Entries for locating text and on-screen items:
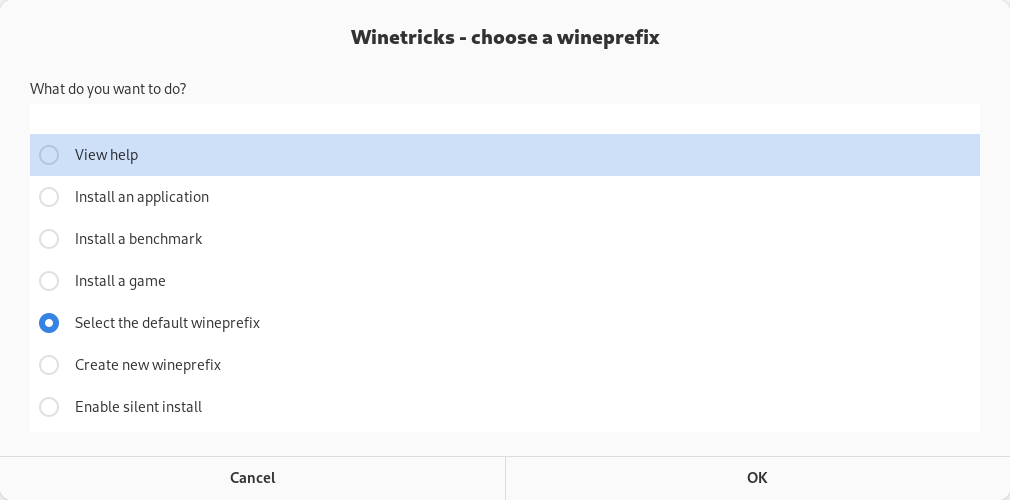Click the Install a game label
This screenshot has width=1010, height=500.
coord(120,281)
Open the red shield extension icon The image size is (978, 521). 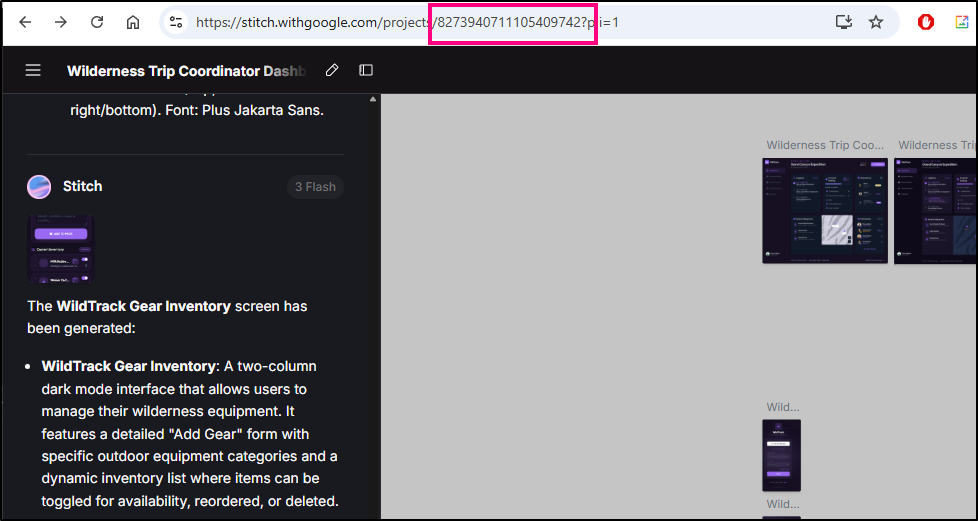[x=926, y=22]
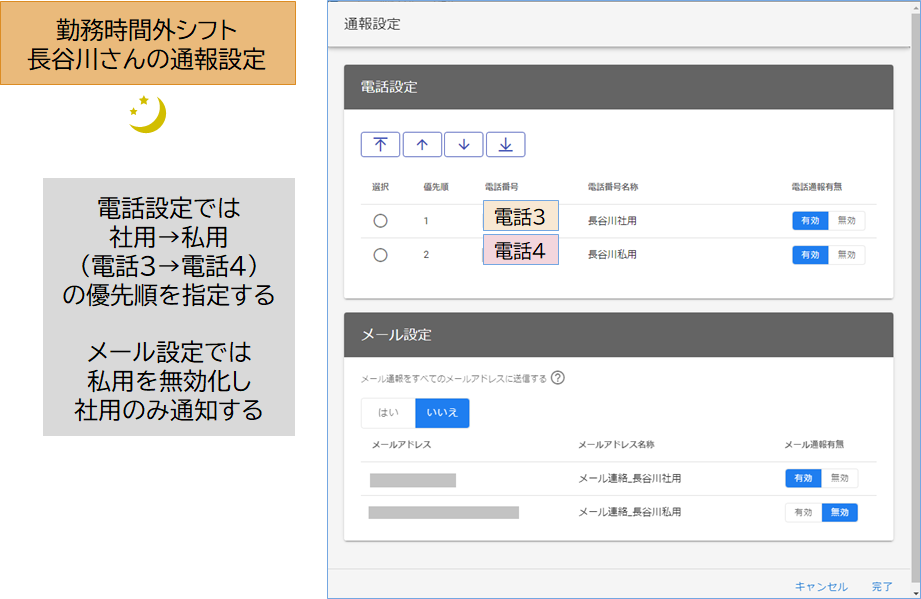Click the move-down arrow button
921x599 pixels.
coord(463,144)
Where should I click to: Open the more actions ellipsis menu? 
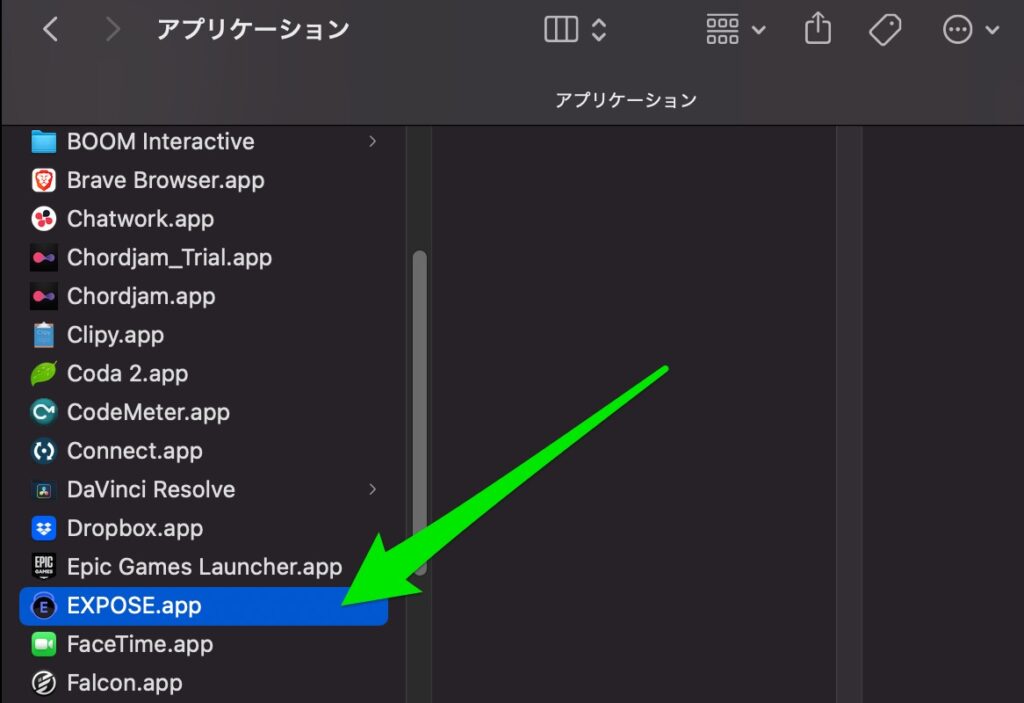coord(970,30)
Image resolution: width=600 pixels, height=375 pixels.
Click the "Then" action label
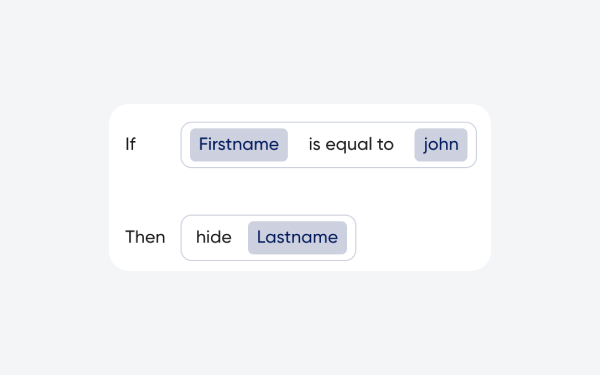pos(145,237)
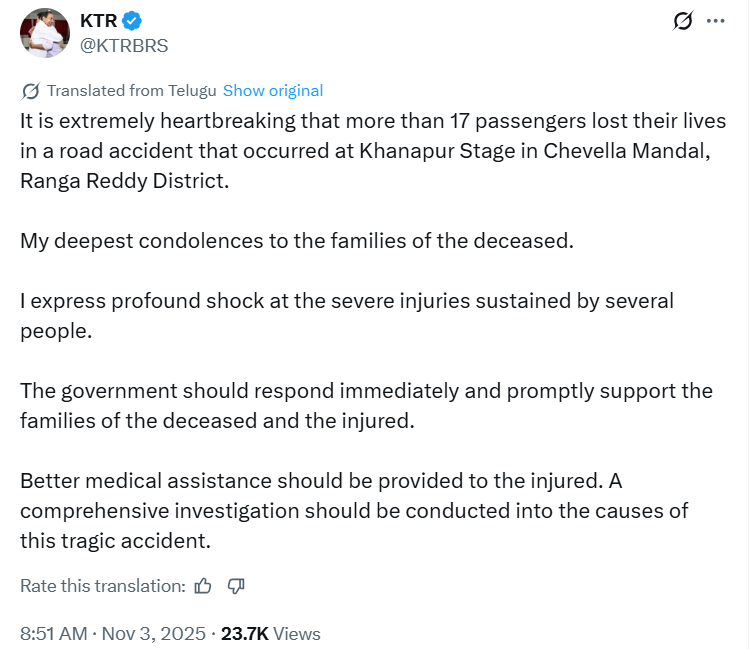View the 23.7K Views analytics

click(271, 633)
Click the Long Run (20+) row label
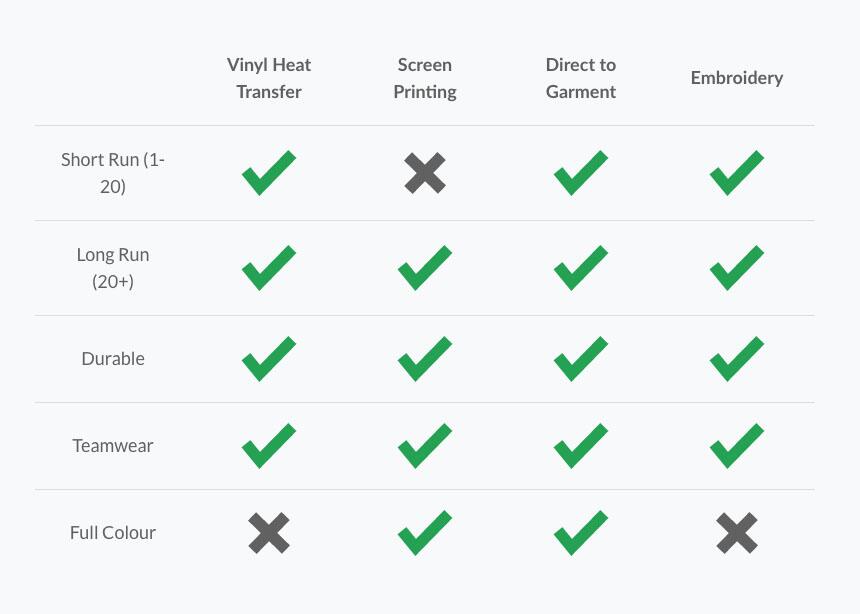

* _SET PROBLEM_:
Render the listing lines as a Markdown table with the columns "Row" and "Listing line," starting at the line that contains "Where should I" and ending at the end of the listing. Omit blank lines and leave the pictures out.

* _RESPONSE_:
| Row | Listing line |
|---|---|
| 1 | Where should I click to: Open the more actions ellipsis menu?  |
| 2 | coord(970,30) |
| 3 | Image resolution: width=600 pixels, height=375 pixels. |
| 4 | Click the "Then" action label |
| 5 | pos(145,237) |
| 6 | View the 23.7K Views analytics |
| 7 | click(271, 633) |
| 8 | Click the Long Run (20+) row label |